The Prophet is a 2004 play by New Zealand playwright Hone Kouka. The play has themes of teenage pregnancy and suicide. It is the third play in the Waiora trilogy of plays. It was first performed at the 2004 New Zealand Festival of the Arts in Wellington. It was published by Playmarket in 2006, and televised as part of the six-part series of Māori plays Atamira in 2012.

== History ==
The inspiration for the play came when playwright Hone Kouka was touring in Gisborne in 1999 with his play Waiora. While he was there a cousin's child committed suicide. The Prophet was his attempt to find out what teenagers would think about this. The cousins are the children of characters from the first play in the trilogy, Waiora: Ty is Mahurangi's son, Laura and Matt are the children of Rongo, Andrew Beautiful is the son of Amiria, and Maia is Boyboy's daughter. The parts Aunty Kay and Laura were written for the actors Tanea Heke and Waimihi Hotere.

== Characters ==
The cousins

- Ty – 20 years old
- Matt – Laura's brother, 18 years old
- Laura – 19 years old, Matt's sister
- Andrew Beautiful – 16 years old
- Maia – 20 years old and mother to a baby boy

And

- Kay – In her early forties, the mother of the boy who committed suicide, and aunt to the cousins
- DJ Ngutu – Waiora's DJ

== Synopsis ==
Five teenage cousins return home for the unveiling of a cousin who committed suicide a year ago.
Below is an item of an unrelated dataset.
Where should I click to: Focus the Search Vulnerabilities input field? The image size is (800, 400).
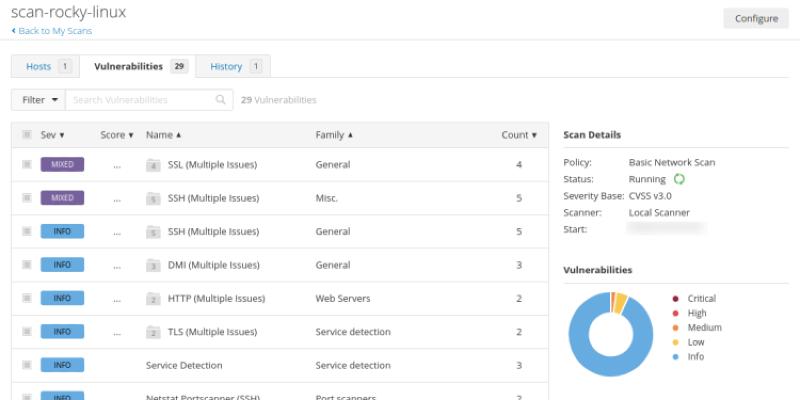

The play takes place over three days and is set on a basketball court. It deals with themes of suicide, teenage pregnancy, and urban and rural Māori.

== Productions ==

| Production | Date | Crew | Cast |
|---|---|---|---|
| Studio 77, Victoria University (workshop) | June 2002 | Director: Kirk Torrance, Hone Kouka | Ty: Jason Te Kare Laura: Marie Louise Williams Maia: Miriama McDowell Matt: Jarod Rawiri Andrew Beautiful: Mark Ruka Aunty Kay: Waimihi Hotere |
| Downstage Theatre, Wellington (premiere) | 12 March 2004 – 21 March 2004 | Director: Nina Nawalowalo Dramaturg: Catherine Fitzgerald Kaumātua: Enoka Waitoa Set designer: Ross Gibbs Sound designer: Warryn Maxwell Lighting designer: Jennifer Lal Waiata: Hone Hurihanganui | Ty: Jason Te Kare Maia: Miriama McDowell Matt: Jarrod Rawiri Andrew Beautiful: Mark Ruka Laura: Maria Walker Kay: Tanea Heke DJ Ngutu: Mark Wagner |
| Maidment Theatre, Auckland | 26 March 2004 – 3 April 2004 |  |  |
| Hawai'i, Tawata Productions | 17 Oct 2006 – 31 Oct 2006 |  | Jarod Rawiri Waimihi Hotere Taungaroa Emile Andrew Beautiful Miriama McDowell |

The play was televised as the last part in the six-episode series of Māori plays, Atamira. The episode aired on Māori TV on Sunday, 27 May 2012 at 8.30pm. The cast included Tola Newbery, Matariki Whatarau, Juanita Hepi, Cian White, Scott Cotter, and Waimihi Hotere.